DisCo is an open-source AI model that generates realistic human dance images and videos with disentangled control over subject appearance, background, and pose — enabling flexible, faithful, and compositional dance synthesis.

Research & Education

Art Generators

AI Video Generators

About

DisCo is a research-grade generative AI system designed to tackle the challenge of realistic human dance video synthesis in real-world scenarios. Unlike prior methods, DisCo introduces a novel disentangled control architecture that treats the human foreground subject, background, and target pose as fully independent conditioning signals. The human subject's appearance is encoded via CLIP image embeddings fed into U-Net cross-attention modules, while separate ControlNet branches handle background and pose guidance — enabling any combination of these three elements from different sources. A key component is Human Attribute Pre-training, a proxy task in which the model reconstructs complete images from disentangled foreground and background regions. This allows DisCo to learn rich representations of human faces, clothing, and body characteristics from large-scale unpaired image collections, greatly improving generalization to entirely unseen subjects and environments without requiring paired training data for pose control. DisCo supports a wide range of tasks: retargeting poses to new subjects, generating dance sequences from unseen poses or human identities, performing full unseen composition (new subject + new background + new pose), and even human-specific fine-tuning for personalized results. Extensive qualitative and quantitative benchmarks demonstrate state-of-the-art fidelity and flexibility.
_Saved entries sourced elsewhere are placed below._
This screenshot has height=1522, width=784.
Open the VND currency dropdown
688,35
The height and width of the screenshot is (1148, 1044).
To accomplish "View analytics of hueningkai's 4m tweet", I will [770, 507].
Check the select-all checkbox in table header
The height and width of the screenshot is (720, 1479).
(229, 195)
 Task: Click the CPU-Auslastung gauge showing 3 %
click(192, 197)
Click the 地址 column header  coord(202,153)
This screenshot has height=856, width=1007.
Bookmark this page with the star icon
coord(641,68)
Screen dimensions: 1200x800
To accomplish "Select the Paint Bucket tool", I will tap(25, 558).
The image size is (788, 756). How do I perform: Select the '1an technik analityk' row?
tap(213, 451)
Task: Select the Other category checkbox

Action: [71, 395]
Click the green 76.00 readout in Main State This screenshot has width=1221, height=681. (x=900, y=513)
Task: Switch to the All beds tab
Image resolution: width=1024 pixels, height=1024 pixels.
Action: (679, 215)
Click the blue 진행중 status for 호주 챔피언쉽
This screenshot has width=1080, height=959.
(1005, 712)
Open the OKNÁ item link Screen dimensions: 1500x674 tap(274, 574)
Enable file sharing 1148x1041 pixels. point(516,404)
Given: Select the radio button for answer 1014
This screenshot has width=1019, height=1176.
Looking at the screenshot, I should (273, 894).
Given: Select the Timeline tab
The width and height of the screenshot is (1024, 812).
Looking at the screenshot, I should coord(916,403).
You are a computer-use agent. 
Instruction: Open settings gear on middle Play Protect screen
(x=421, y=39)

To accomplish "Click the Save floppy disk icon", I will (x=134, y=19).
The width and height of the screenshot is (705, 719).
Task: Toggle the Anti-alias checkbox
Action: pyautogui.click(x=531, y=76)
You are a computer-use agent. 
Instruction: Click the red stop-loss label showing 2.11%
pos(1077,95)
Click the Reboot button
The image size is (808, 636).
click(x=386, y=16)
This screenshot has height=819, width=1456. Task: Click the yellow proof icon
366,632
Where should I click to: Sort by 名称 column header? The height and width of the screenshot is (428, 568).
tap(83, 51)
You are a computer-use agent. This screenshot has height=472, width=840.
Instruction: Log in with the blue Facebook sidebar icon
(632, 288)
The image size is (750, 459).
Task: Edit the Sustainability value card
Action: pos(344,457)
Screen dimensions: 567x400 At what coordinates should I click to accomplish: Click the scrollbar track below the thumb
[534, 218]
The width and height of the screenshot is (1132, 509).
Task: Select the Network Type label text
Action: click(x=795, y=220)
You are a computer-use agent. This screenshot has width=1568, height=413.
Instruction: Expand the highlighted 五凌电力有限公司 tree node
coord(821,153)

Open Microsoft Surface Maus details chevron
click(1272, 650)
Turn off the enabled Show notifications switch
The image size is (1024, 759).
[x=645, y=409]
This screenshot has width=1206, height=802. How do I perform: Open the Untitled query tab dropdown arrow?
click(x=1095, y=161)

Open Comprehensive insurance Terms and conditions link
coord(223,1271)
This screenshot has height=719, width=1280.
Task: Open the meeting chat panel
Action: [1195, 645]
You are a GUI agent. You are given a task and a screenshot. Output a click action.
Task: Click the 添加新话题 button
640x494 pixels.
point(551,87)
The system is primarily aimed at computer vision researchers, AI developers, and creative technologists exploring controllable human video generation, motion retargeting, and generative video synthesis.

Key Features

Disentangled Control Architecture: Separates human subject, background, and pose into independent conditioning signals using CLIP cross-attention and dual ControlNet branches, enabling precise and flexible control over each element.
Human Attribute Pre-training: A proxy reconstruction task trains the model on large-scale unpaired human image collections, allowing it to generalize to unseen faces, clothing, and body types without paired pose data.
Arbitrary Compositional Generation: Freely combine human subjects, backgrounds, and poses from entirely different sources — including unseen combinations — to create novel and diverse dance content.
Dance Video Sequence Synthesis: Generates temporally coherent dance video sequences with diverse motion patterns from a single reference image and a target pose sequence.
Human-Specific Fine-Tuning: Supports personalized fine-tuning on a specific individual to produce highly faithful dance videos tailored to that subject's appearance.

Use Cases

Retargeting dance poses from one reference person to a different human subject while preserving both subjects' appearances.
Generating dance video sequences for entirely unseen individuals using only a reference image and target pose sequence.
Creating creative dance videos by composing subjects, backgrounds, and poses sourced from completely different images.
Research into controllable, disentangled human video generation using diffusion models and ControlNet.
Personalized dance video production through human-specific fine-tuning on a target individual's appearance.

Pros

Strong Generalizability: Pre-training on large-scale unpaired human data enables DisCo to handle unseen subjects, backgrounds, and poses that were never seen during fine-tuning.
Flexible Compositionality: The disentangled architecture allows any mix-and-match combination of subject, background, and pose, giving users fine-grained creative control.
Research-Backed Quality: Developed by NTU and Microsoft Azure AI with rigorous qualitative and quantitative evaluation, ensuring reliable and high-fidelity output.

Cons

High Technical Barrier: Requires expertise in deep learning, diffusion models, and ControlNet to set up and run — not suitable for non-technical users.
Narrow Domain Focus: Specialized exclusively for human dance synthesis; not applicable to general-purpose video generation or non-human subjects.
Research Prototype Maturity: As an academic project, it lacks production-grade tooling, support infrastructure, and user-friendly interfaces.

Frequently Asked Questions

DisCo (Disentangled Control) is an open-source AI research model for generating realistic human dance images and videos. It disentangles control over the human subject, background, and pose to enable faithful and compositional dance synthesis.

DisCo takes a reference image (containing the human subject and background) and a target pose as inputs. It can also accept subjects, backgrounds, and poses from entirely separate sources for compositional generation.

Yes. Through human attribute pre-training on large-scale unpaired human image datasets, DisCo learns rich representations of diverse faces and clothing, enabling generalization to unseen human subjects.

Yes. DisCo is an academic research project with code publicly available. It was developed by researchers at Nanyang Technological University and Microsoft Azure AI.

DisCo is suited for pose retargeting, unseen pose generation, cross-identity dance transfer, full unseen compositional video generation, and human-specific fine-tuning for personalized dance video synthesis.